> [EXTRACT]
↓
GED Social Studies Practice Test: The Early Civilizations
The first human beings originated in southern and central Africa 100,000 to 30,000 years ago. They were hunter-gatherers and eventually began to develop the rudimentary aspects of civilization (art, belief systems, belief in an afterlife). During the Stone Age (approximately 500,000 – 5,000 years ago), people began to chip rocks into tools and weapons, and people migrated to Europe, Asia, and the Americas. The last part of the Stone Age (8,000 to 5,000 years ago), the Neolithic Revolution occurred. People learned how to grow plants to feed themselves — agriculture — and therefore did not depend solely on hunting and gathering. With farming, people could store food they did not immediately consume (known as surplus) and people could trade food. This also led to the development of specialization. Some people were farmers, some priests (who interpreted and taught religious beliefs) became craftsmen, and others engaged solely in trade. Another important development was the taming and use (domestication) of animals such as sheep, cattle, pigs, and goats for food.
This is what we would called civilization. As a result of differentiation of types of work, social classes (known as stratification) developed.
The earliest civilizations began along rivers, as they provided a source of water for irrigation (providing water for crops). Two of the earliest civilizations are the Egyptian, based on and around the Nile River and the Sumerians, based on and around the area between the Tigris and Euphrates River (a region known as Mesopotamia). Both began around 4000 B.C. E. (before the modern era, which we mark as the birth of Christ).
↑
> [RAW DATA]
↓
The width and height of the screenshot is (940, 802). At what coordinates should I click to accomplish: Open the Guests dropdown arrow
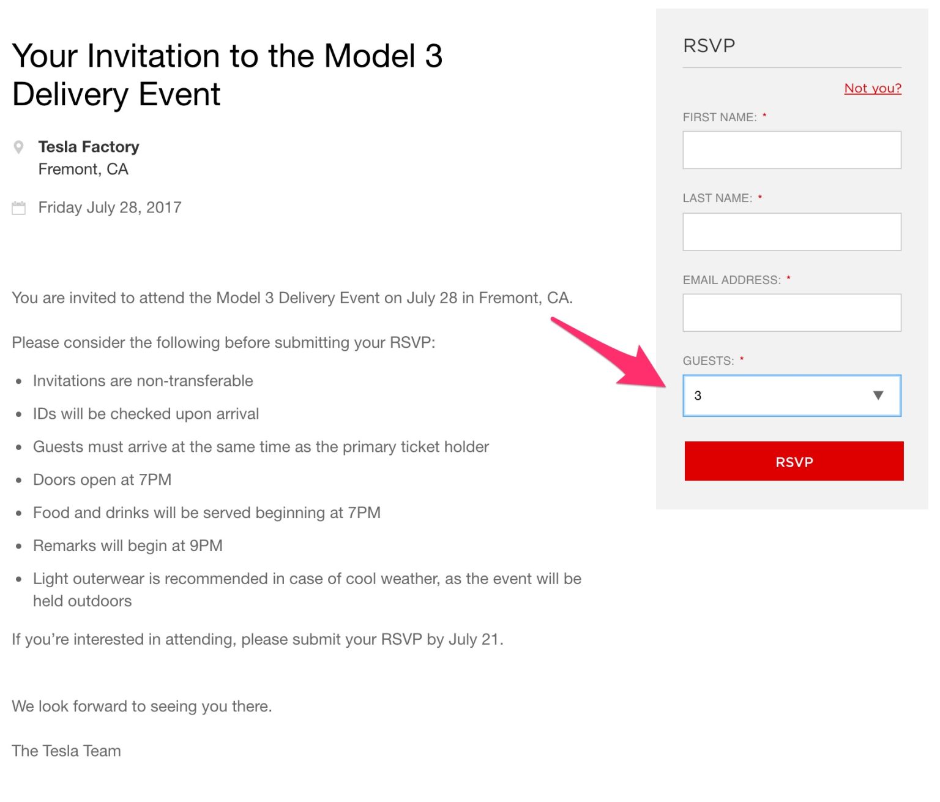click(x=878, y=395)
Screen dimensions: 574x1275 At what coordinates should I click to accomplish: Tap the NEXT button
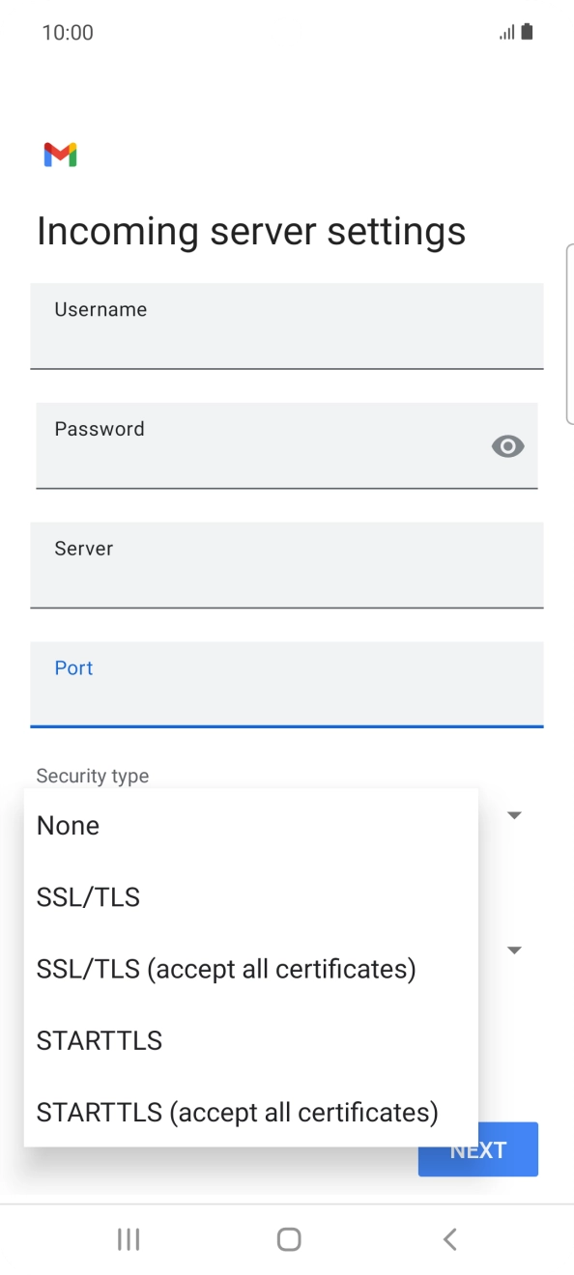tap(478, 1149)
↑
> [TASK LIST]
A: Write out the early civilizations passage word for word from "The earliest civilizations began" to "birth of Christ).".
B: Continue the early civilizations passage from where it stops.

> [RESULTS OF THE EXERCISE]
A:
The earliest civilizations began along rivers, as they provided a source of water for irrigation (providing water for crops). Two of the earliest civilizations are the Egyptian, based on and around the Nile River and the Sumerians, based on and around the area between the Tigris and Euphrates River (a region known as Mesopotamia). Both began around 4000 B.C. E. (before the modern era, which we mark as the birth of Christ).

B:
Both civilizations developed canal systems in order to bring river water great distances in order to water crops. Flooding was important because it brought the rich minerals of the rivers to the farmland and fertilized it.
There was no such thing (yet) as an empire. Each settlement became its own city-state, which encompassed a center of trade and activity and the farmland around it. In the early city-states, writing systems developed. This meant that ideas and beliefs could be permanently recorded and not subject to the changing interpretations (and distortions) of the oral tradition. One of the first comprehensive works of writing was the comprehensive system of laws written by King Hammurabi of the Babylonian Empire (in modern-day Iraq). This is known as Hammurabi’s Code and served as a crucial basis for later legal systems in many civilizations.
In North Africa, by the Nile River, the Egyptian civilization arose. It depended upon of the annual flooding to bring rich nutrients to the agricultural land. Egypt was similar to the Sumerian civilizations in that it had a writing system, a body of spiritual beliefs, artwork, and a system of social classes. However, as the civilization was centered around just one river, it was easier for the Egyptians to develop cities. Eventually, cities became empires, each ruled by a king known as a pharaoh. Around 3,000 B.C.E., the kingdoms of Upper and Lower Egypt were united under one ruler. This formed a dynasty (a family of royals in which the throne passed from relative to relative).
In both Mesopotamia and Egypt there were strict social hierarchies: kings and priests were the highest class; followed by nobles (often relatives of the rulers), and then landowners. Artisans and tradesmen were the next class. At the bottom of the pyramid were criminals and slaves. It was the slaves who build Egypt’s famed pyramids, which were complex tombs that both held the bodies of dead rulers and honored the spirits of ancestors. In both Mesopotamian and Egyptian societies, religions were polytheistic, with a wide variety of gods, each believed to be responsible for a particular force of nature or aspect of the earth.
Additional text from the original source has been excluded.